* Problem details
Collect every line in the records below that contains the word "dimensions", and copy each one in full.

* Recorded information
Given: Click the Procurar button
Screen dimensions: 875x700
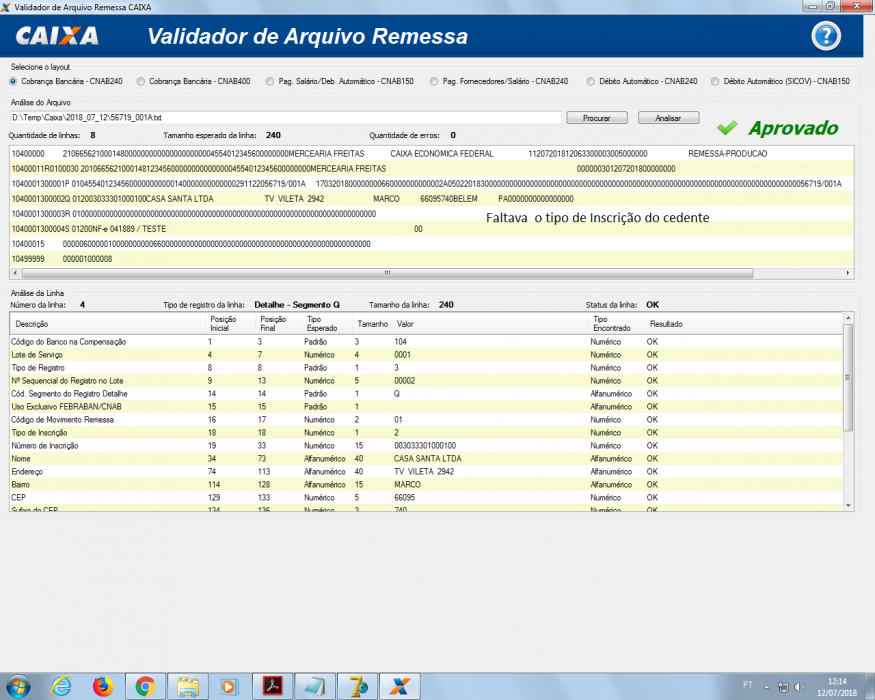Looking at the screenshot, I should 597,118.
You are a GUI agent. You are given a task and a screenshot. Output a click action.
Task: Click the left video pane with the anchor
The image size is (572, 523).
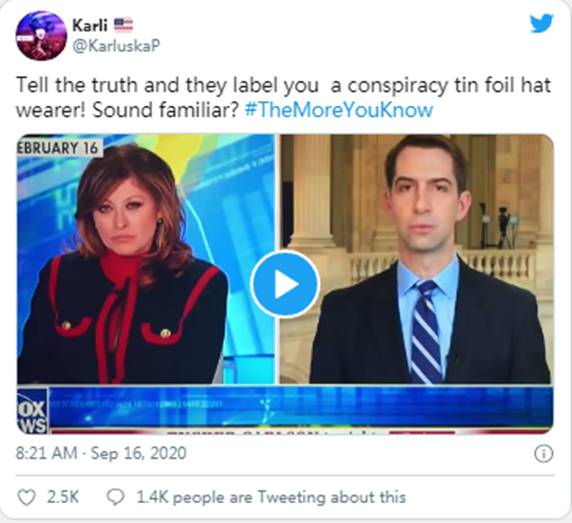146,259
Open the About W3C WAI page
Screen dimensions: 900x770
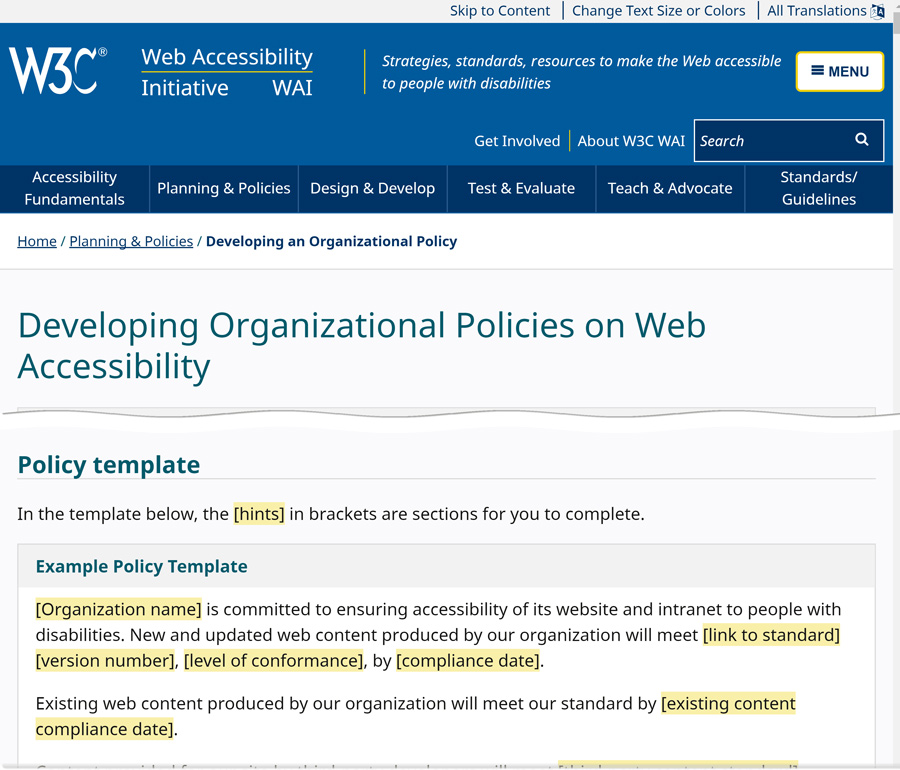tap(631, 141)
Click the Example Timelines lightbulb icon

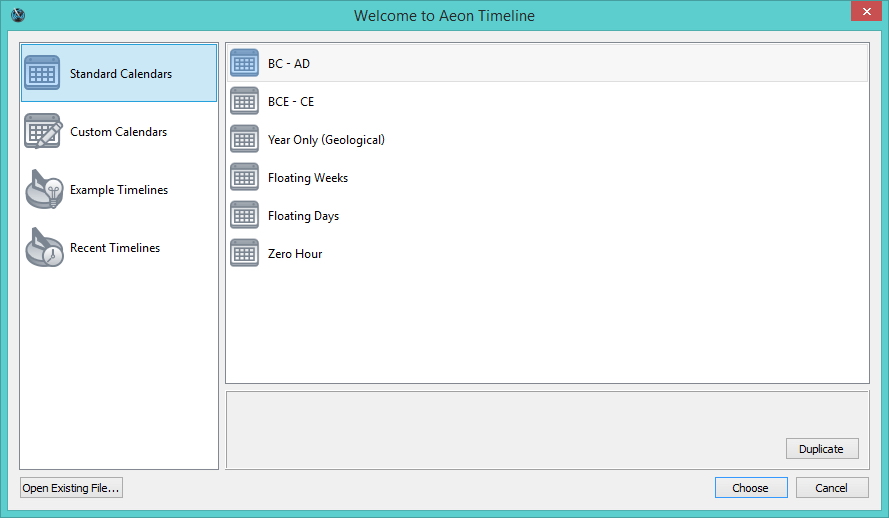point(44,189)
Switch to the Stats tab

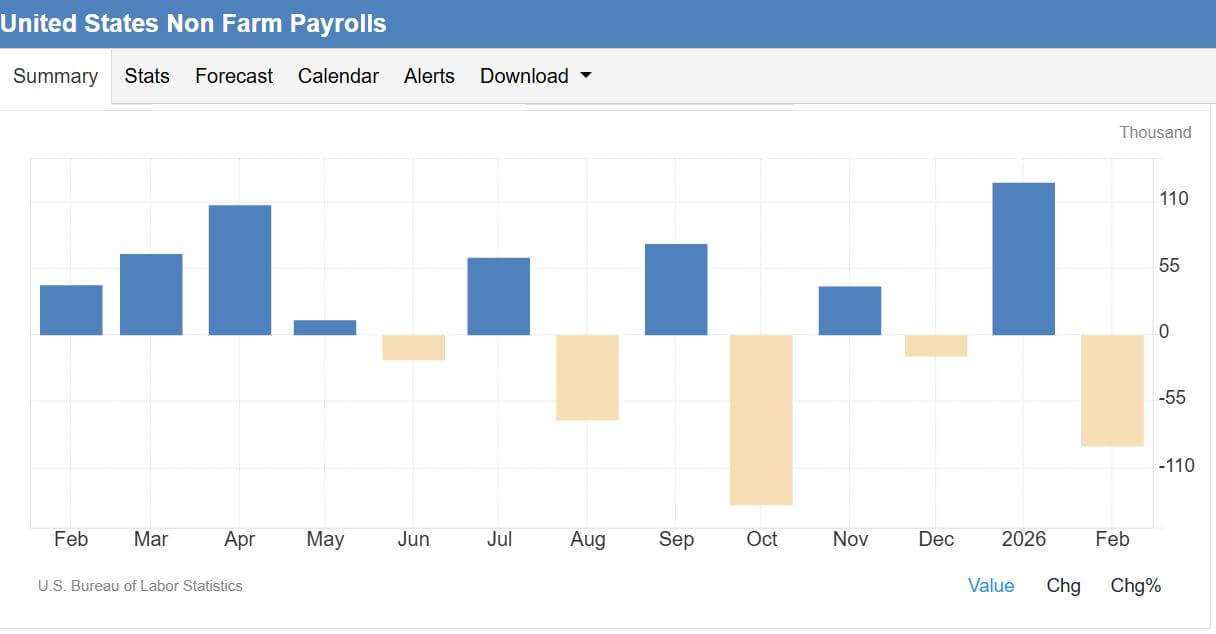tap(147, 77)
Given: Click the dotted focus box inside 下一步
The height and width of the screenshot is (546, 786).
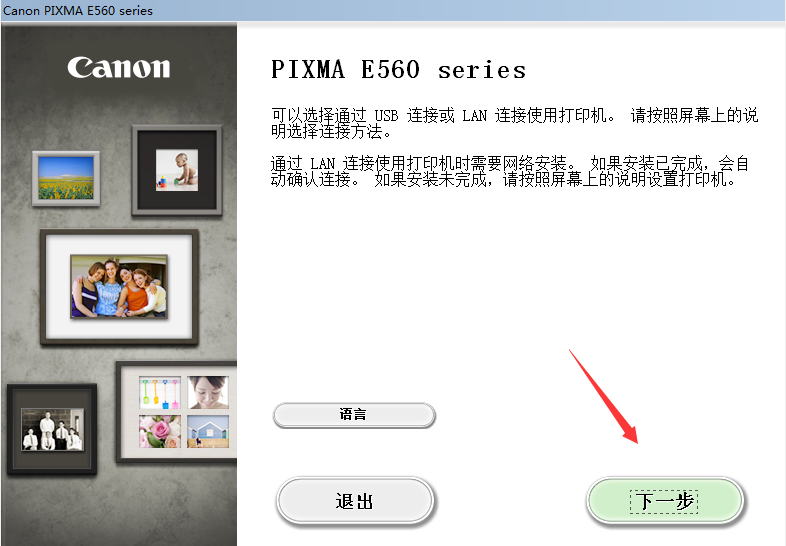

* Task response
Screen dimensions: 875x700
Screen dimensions: 900x770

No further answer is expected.